SPMC Buffer: Triple-buffering for multiple consumers

Maintenance warning: This project has been abandoned in order to make room for others.

On crates.io On docs.rs Build status

What is this?

This is an extension of my earlier work on triple buffering, which supports readout from multiple consumers at the cost of some extra memory and CPU overhead. You may find it useful for the following class of thread synchronization problems:

  • There is one producer thread and several consumer threads
  • The producer wants to update a shared memory value periodically
  • The consumers wants to access the latest update from the producer at any time

It is currently used as follows:

// Create an SPMC buffer of any Clone type
use spmc_buffer::SPMCBuffer;
let buf = SPMCBuffer::new(2, 1.0);

// Split it into an input and output interface
let (mut buf_input, mut buf_output) = buf.split();

// Create as many extra output interfaces as needed
let mut buf_output2 = buf_output.clone();

// The producer can move a value into the buffer at any time
buf_input.write(4.2);

// A consumer can access the latest value from the producer at any time
let mut latest_value_ref = buf_output.read();
assert_eq!(*latest_value_ref, 4.2);
let latest_value_ref2 = buf_output2.read();
assert_eq!(*latest_value_ref2, 4.2);

Give me details! How does it compare to alternatives?

Compared to a triple buffer an SPMC buffer...

  • Supports multiple consumers (that's the point!)
  • Consumes more CPU time and memory in the single-consumer case
  • Is not always wait-free for the writer. The guarantee can be offered, but it has quite large memory costs for many readers.

In short, SPMC buffering is what you're after in scenarios where a shared memory location is updated frequently by a single writer, read by multiple reader who only wants the latest version, and you can spare some RAM.

  • If you need multiple producers, look somewhere else
  • If you only need one consumer, use a triple buffer instead
  • If you can't tolerate the RAM overhead or want to update the data in place, try a Mutex instead (or possibly an RWLock)
  • If the shared value is updated very rarely (e.g. every second), try an RCU
  • If the consumer must get every update, try a message queue

How do I know your unsafe lock-free code is working?

By running the tests, of course! Which is unfortunately currently harder than I'd like it to be.

First of all, we have sequential tests, which are very thorough but obviously do not check the lock-free/synchronization part. You run them as follows:

$ cargo test --release

Then we have concurrent tests, where we fire up concurrent readers and writer threads and check that the readers can never observe an inconsistent buffer state. These tests are more important, but they are also harder to run because one must first check some assumptions:

  • The testing host must have at least 3 physical CPU cores to test all possible race conditions
  • No other code should be eating CPU in the background.
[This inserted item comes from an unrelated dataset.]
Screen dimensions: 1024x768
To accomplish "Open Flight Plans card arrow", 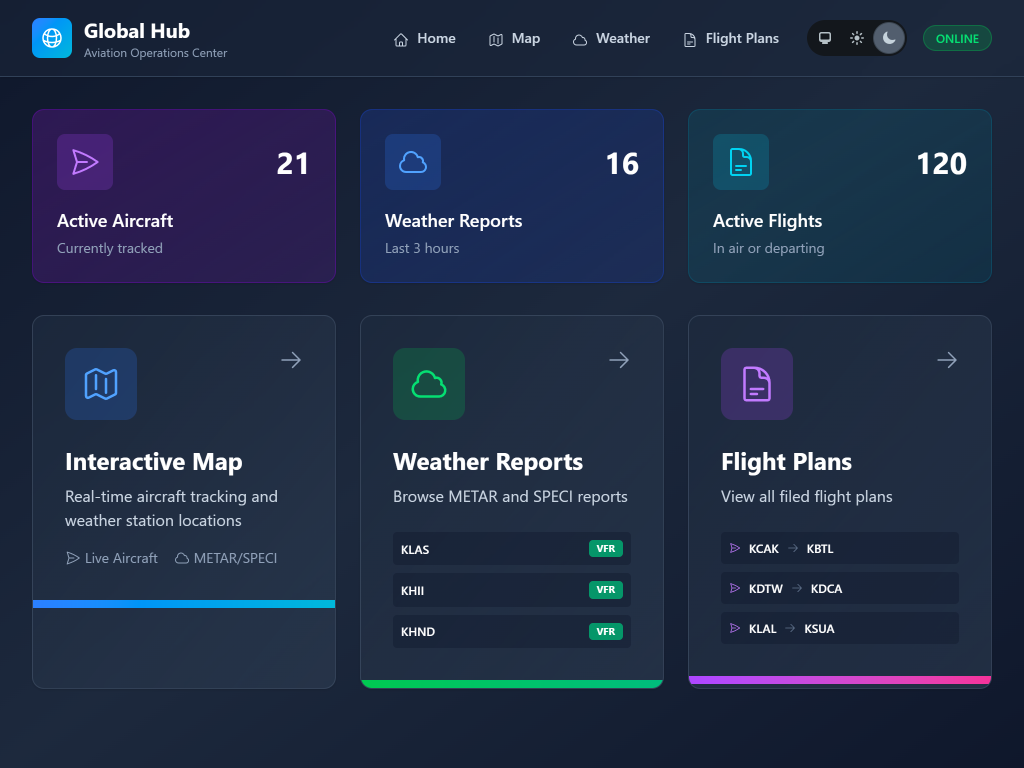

Including other tests.
  • Some tests have timing-dependent behaviour, and may require manual tweaking of sleep periods for your specific system.

Taking this and the relatively long run time (~10 s) into account, these tests are ignored by default.

Finally, we have benchmarks, which allow you to test how well the code is performing on your machine. Because cargo bench has not yet landed in Stable Rust, these benchmarks masquerade as tests, which make them a bit unpleasant to run. I apologize for the inconvenience.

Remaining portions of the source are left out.